▶ **Data provided**:
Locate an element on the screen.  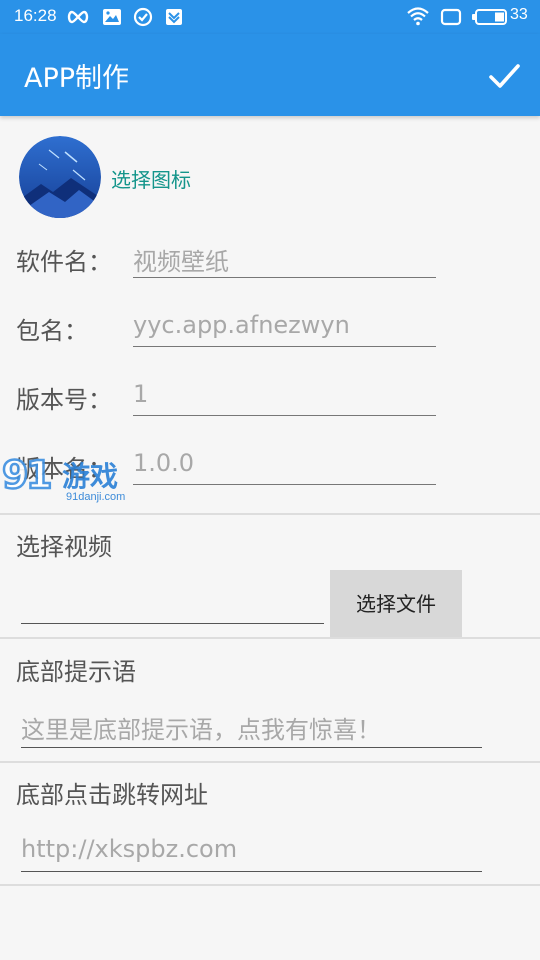
status-bar: 16:28 33 is located at coordinates (270, 17).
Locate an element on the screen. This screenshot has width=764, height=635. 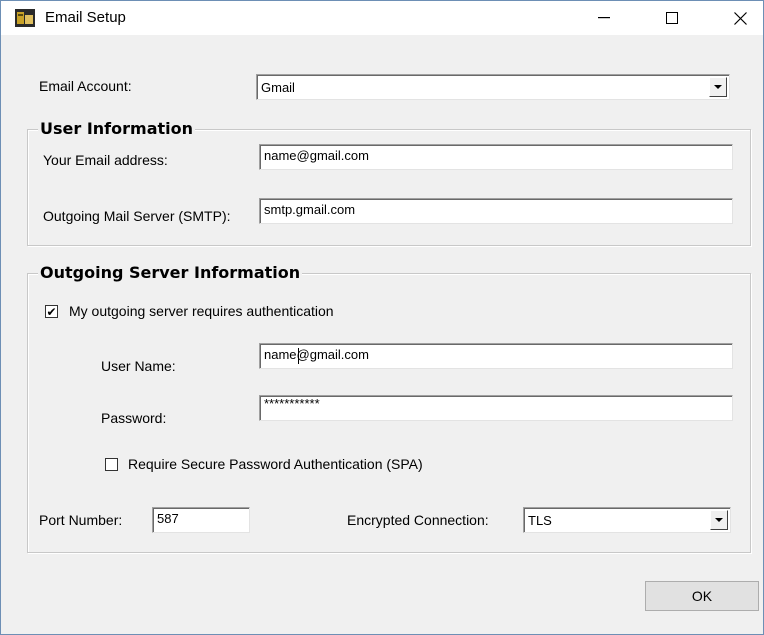
maximize-icon is located at coordinates (672, 18).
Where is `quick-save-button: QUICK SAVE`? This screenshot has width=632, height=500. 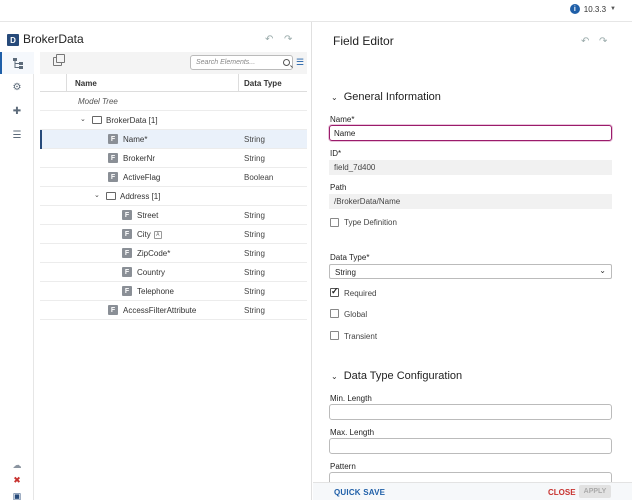 quick-save-button: QUICK SAVE is located at coordinates (360, 492).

▶ **Exercise**:
Give again everything from the very first line down to the line containing "maximize-icon is located", both included, leaving the pictures out of your answer.

▶ **Task output**:
Locate an element on the screen.  
status-bar: 16:28 33 is located at coordinates (270, 17).
Locate an element on the screen. This screenshot has width=764, height=635. 
maximize-icon is located at coordinates (672, 18).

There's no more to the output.